NEW YORK—Nearly 10,000 New Yorkers found themselves drawn to one particular tree in the city’s Lower East Side the past two weekends, but it was not the type of tree that drew so many onlookers—it was the location.
The luscious 8-foot-tall Japanese maple is thriving in an abandoned warehouse, 20 feet below ground. The tree and lush moss-covered bed it sits on, are flourishing using remote skylights that bring life-sustaining light to subterranean spaces.
The new technology, which collects sunlight into a fiber optic cable and redistributes it with a reflective dome, is the brainchild of James Ramsey. He has taken his idea and partnered with Dan Barasch to create the Lowline, a park planned completely underground in the former Williamsburg Trolley Terminal, which has been abandoned since 1948.
“One of the great strengths of the overall concepts is that in some respects it is an anti-park. You can enjoy it when it is too hot outside, too cold outside, if it is rainy or snowy,” Ramsey said Sunday. “You can actually spend time with some greenery in a space that has natural light.”

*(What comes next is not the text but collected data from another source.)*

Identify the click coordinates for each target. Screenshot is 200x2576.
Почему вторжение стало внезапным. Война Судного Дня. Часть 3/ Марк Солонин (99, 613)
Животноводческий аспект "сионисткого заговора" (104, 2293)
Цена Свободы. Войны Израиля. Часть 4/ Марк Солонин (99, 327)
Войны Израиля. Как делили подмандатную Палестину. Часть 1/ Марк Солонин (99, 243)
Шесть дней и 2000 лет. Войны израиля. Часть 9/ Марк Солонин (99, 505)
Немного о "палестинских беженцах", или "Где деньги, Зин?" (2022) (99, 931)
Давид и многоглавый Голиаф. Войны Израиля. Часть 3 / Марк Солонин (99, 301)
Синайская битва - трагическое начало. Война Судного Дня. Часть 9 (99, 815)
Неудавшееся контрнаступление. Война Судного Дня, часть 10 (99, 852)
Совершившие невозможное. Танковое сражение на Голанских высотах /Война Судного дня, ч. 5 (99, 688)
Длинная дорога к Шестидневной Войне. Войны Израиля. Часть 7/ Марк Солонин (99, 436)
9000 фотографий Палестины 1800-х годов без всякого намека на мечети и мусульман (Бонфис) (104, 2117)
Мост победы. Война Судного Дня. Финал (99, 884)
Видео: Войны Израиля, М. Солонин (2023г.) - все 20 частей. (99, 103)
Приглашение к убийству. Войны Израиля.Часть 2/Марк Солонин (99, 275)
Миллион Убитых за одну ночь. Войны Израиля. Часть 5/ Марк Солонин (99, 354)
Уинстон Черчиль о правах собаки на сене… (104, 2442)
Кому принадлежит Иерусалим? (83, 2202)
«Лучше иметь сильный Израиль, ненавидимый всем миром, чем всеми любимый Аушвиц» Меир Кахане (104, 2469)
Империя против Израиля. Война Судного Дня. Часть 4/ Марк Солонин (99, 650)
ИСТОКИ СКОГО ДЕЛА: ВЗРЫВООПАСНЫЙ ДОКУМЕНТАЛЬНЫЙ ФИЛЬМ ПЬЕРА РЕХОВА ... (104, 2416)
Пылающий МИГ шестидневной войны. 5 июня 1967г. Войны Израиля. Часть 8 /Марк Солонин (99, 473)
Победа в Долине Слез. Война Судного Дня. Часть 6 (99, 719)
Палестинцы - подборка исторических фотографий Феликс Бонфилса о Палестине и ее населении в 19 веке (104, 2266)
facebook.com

The success of the tree, as well as the community support garnered by the exhibit, is the next milestone for a project that a year ago was merely a pipe dream. While the project has a long way to go, the Lowline could prove to be the East Side’s version of the elevated park, the High Line, bringing that “it factor” to an area ready for change.
“It is not just a cool project that is nifty to do. It is something I think that would make people’s lives better,” Barasch said from the exhibit Sunday.
Barasch and Ramsey, who originally garnered support through an online fundraising website, Kickstarter.com, have spent the last year meeting with community leaders and politicians in hopes of gaining higher-level support in obtaining the land for the project, which is owned by the Metropolitan Transportation Authority.
“If last year was about getting the idea out there, this coming year is about getting a lot more real about the project,” Barasch said. “We need to build an organization that politically can make it happen, which is not an easy feat.”
The Lower East Side Business Improvement District, which was at the exhibit on Sunday, has already given its blessing to the Lowline.
“This really could be a transformative project for the neighborhood,” Executive Director of the district Bob Zuckerman said. “If this thing happened, it would be a huge attraction for residents from all over New York City and tourists from all over the world to come down, just like the High Line.”For Barasch, who lives in the East Village, and Ramsey, whose office is just blocks from the proposed site, the project is more than a cool project on a resume. “It feels personal to want to transform this neighborhood,” Barasch said. “It is something that has a real economic and community value.”
Barasch said, while the exhibit was a success, they have a long way to go to transform their dream into a reality.
“For now, we are focusing on the idea and the likely benefits to the community and city overall. I think the final design project will come, but the next six to twelve months is about making it happen.”